At the greenmarket this weekend, I also picked up some tangy goat’s milk yogurt and fresh goat’s cheese from Lynn Haven Goat Dairy, one of my favorite vendors at the market.
The yogurt is so smooth, and light, and delicate. I love it, by the spoonful, on its own, but it is also a great way to make this frittata extra fluffy.
A perfect spring dinner, all in all.
Ramp and goat’s yogurt frittata
- 4 eggs
- 6-8 ramps, stems and leaves
- 1/3 cup goat’s milk yogurt
- 3 T soft goat’s cheese
- salt, pepper (I used a little bit of black Hawaiian finishing salt too)
- 1 t olive oil
1. Preheat oven to 350F. Wash the ramps thoroughly. Leave some of them whole and use kitchen shears, to cut the rest into inch and half long pieces.
2. You will use the same skillet for preparing everything in this dish – make sure it is oven safe. First, sauté the ramps lightly with just a teaspoon of olive oil, on medium heat.
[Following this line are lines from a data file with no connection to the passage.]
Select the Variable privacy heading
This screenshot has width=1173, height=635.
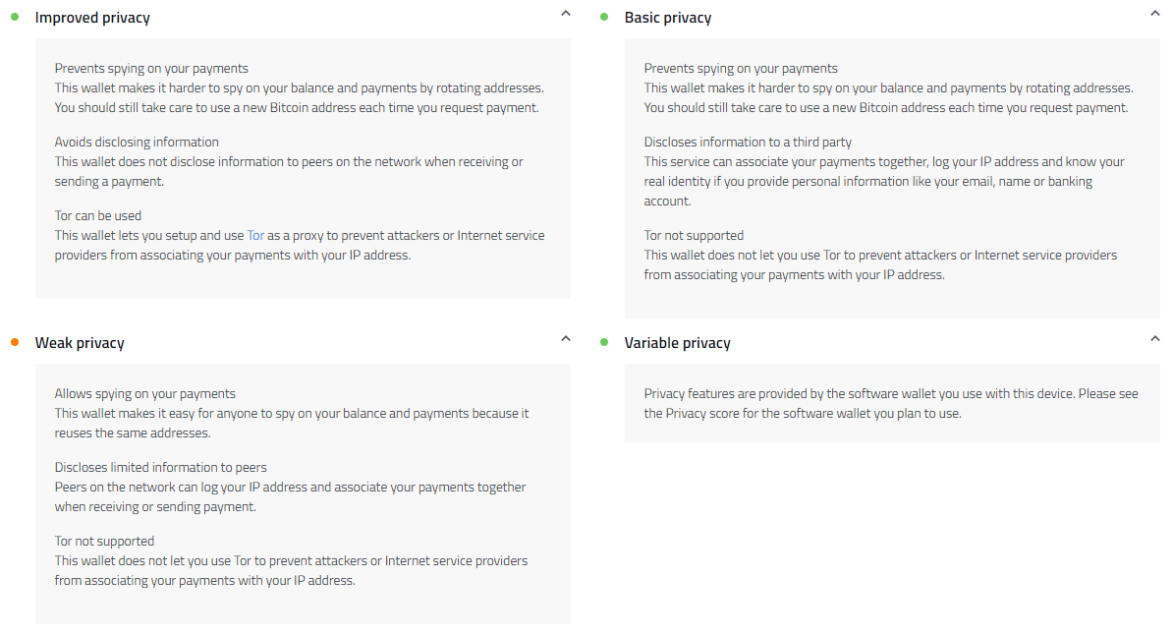pos(677,343)
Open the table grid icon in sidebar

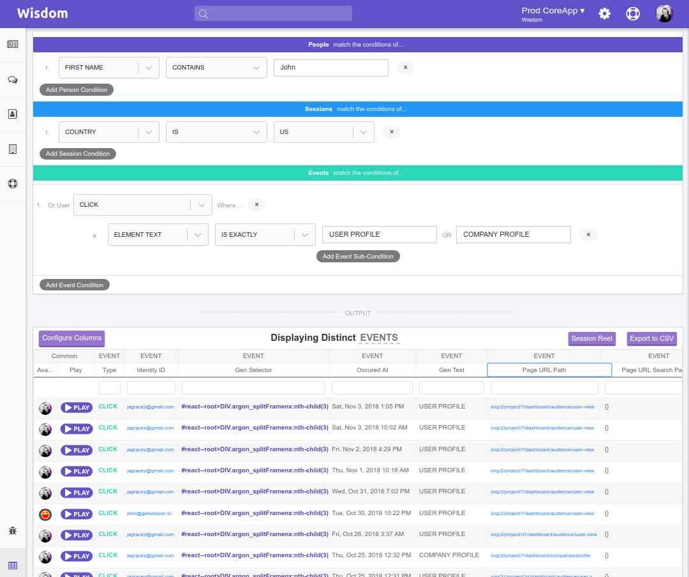(13, 566)
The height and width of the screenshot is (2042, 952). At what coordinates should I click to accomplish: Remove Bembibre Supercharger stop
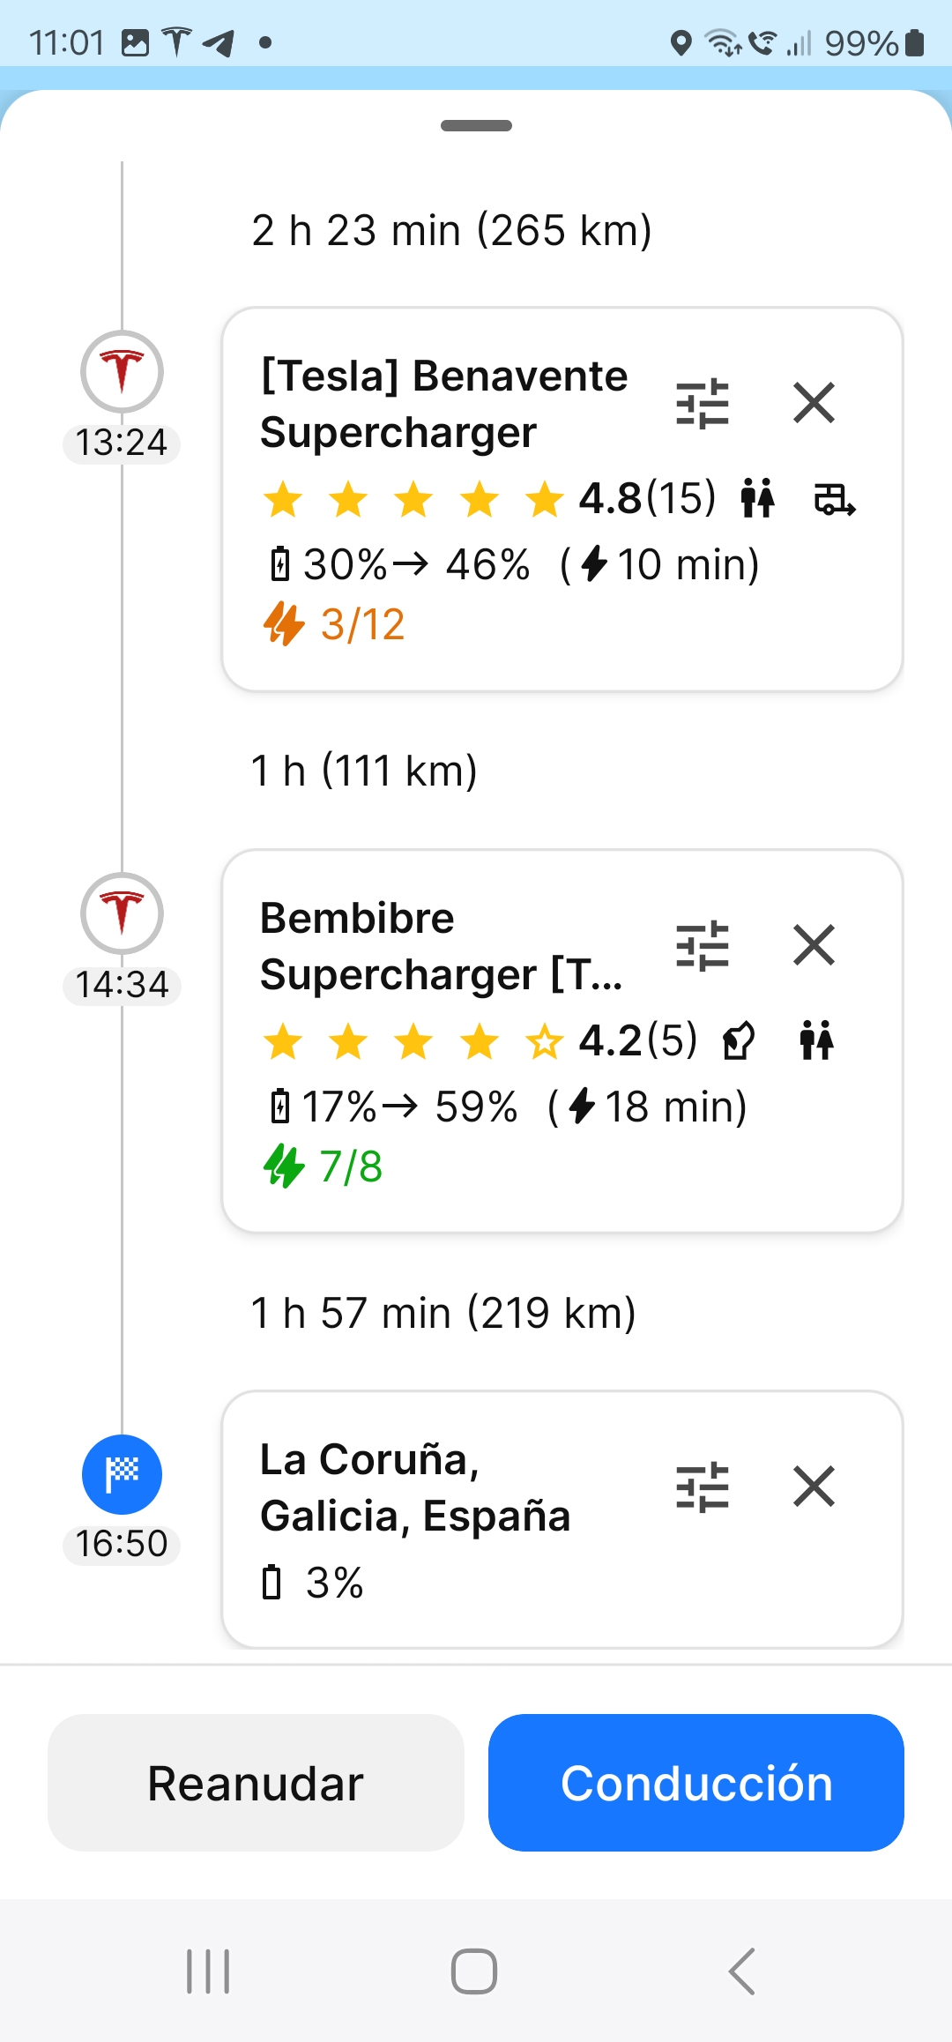tap(814, 945)
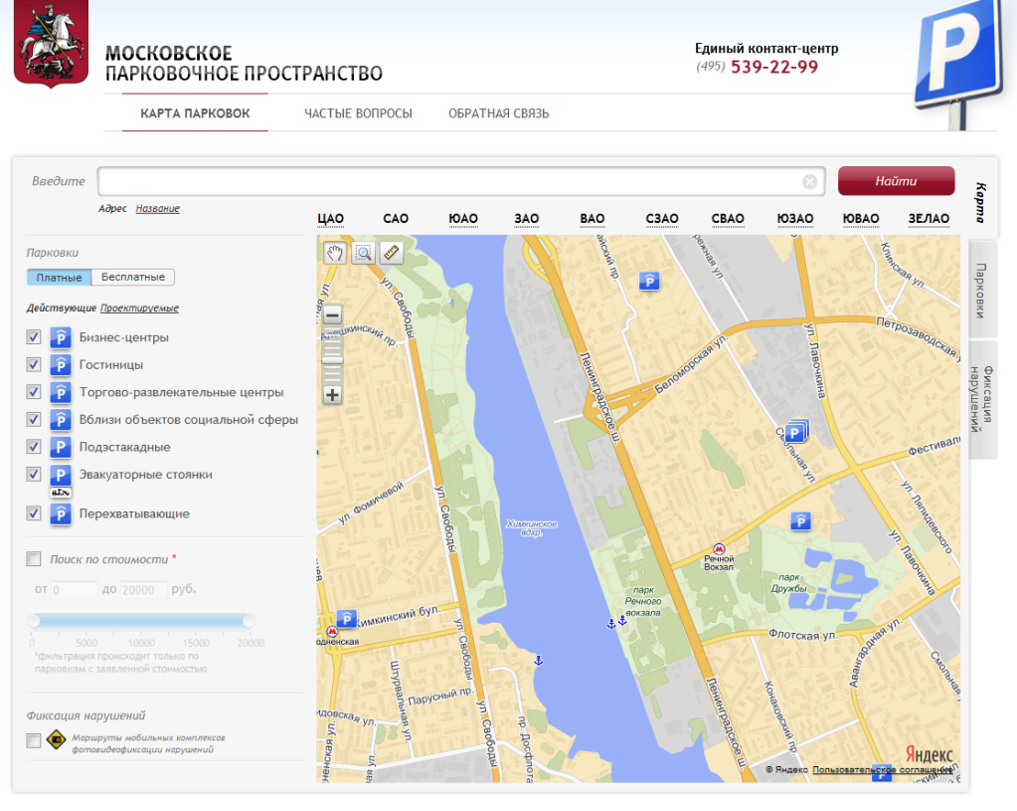Enable mobile photo-fixation routes checkbox

[x=34, y=740]
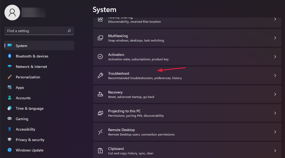Image resolution: width=285 pixels, height=158 pixels.
Task: Click the Multitasking snap windows icon
Action: pos(100,38)
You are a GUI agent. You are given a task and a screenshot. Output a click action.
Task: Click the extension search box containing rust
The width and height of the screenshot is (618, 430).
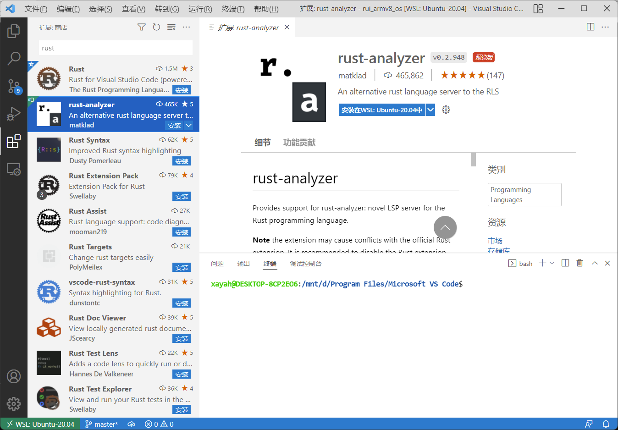[x=116, y=48]
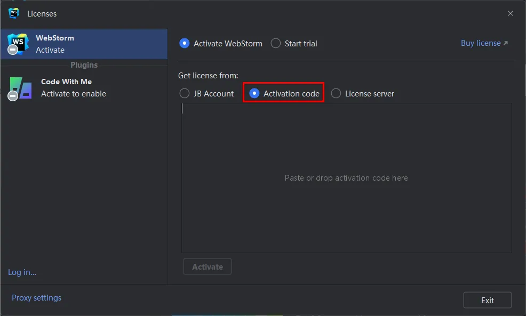Click the Log in... link
Viewport: 526px width, 316px height.
click(22, 272)
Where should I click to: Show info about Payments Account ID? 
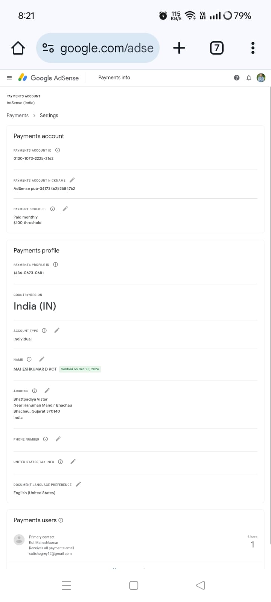click(58, 150)
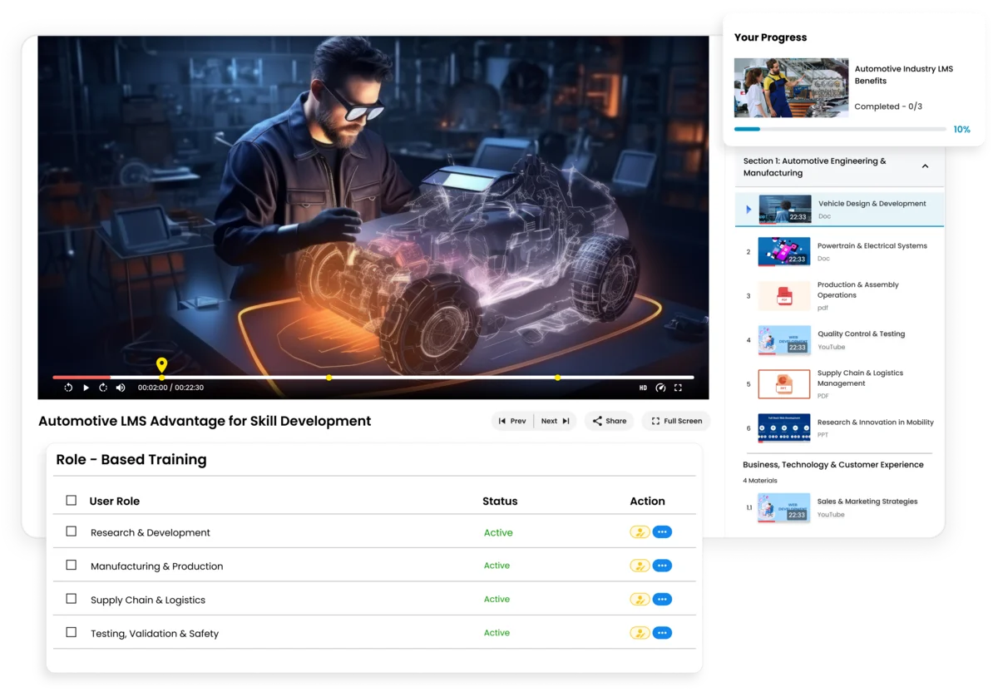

3. Whisk together the eggs, yogurt, and cheese. Season lightly with salt and pepper. Pour the egg mixture over the ramps, making sure to cover them all evenly. Lower heat and wait for the bottom and sides of the frittata to ‘catch’ before transferring to the oven.
4. Bake for about 25-30 minutes. Serve warm, with a little bit of Hawaiian black lava finishing salt (optional).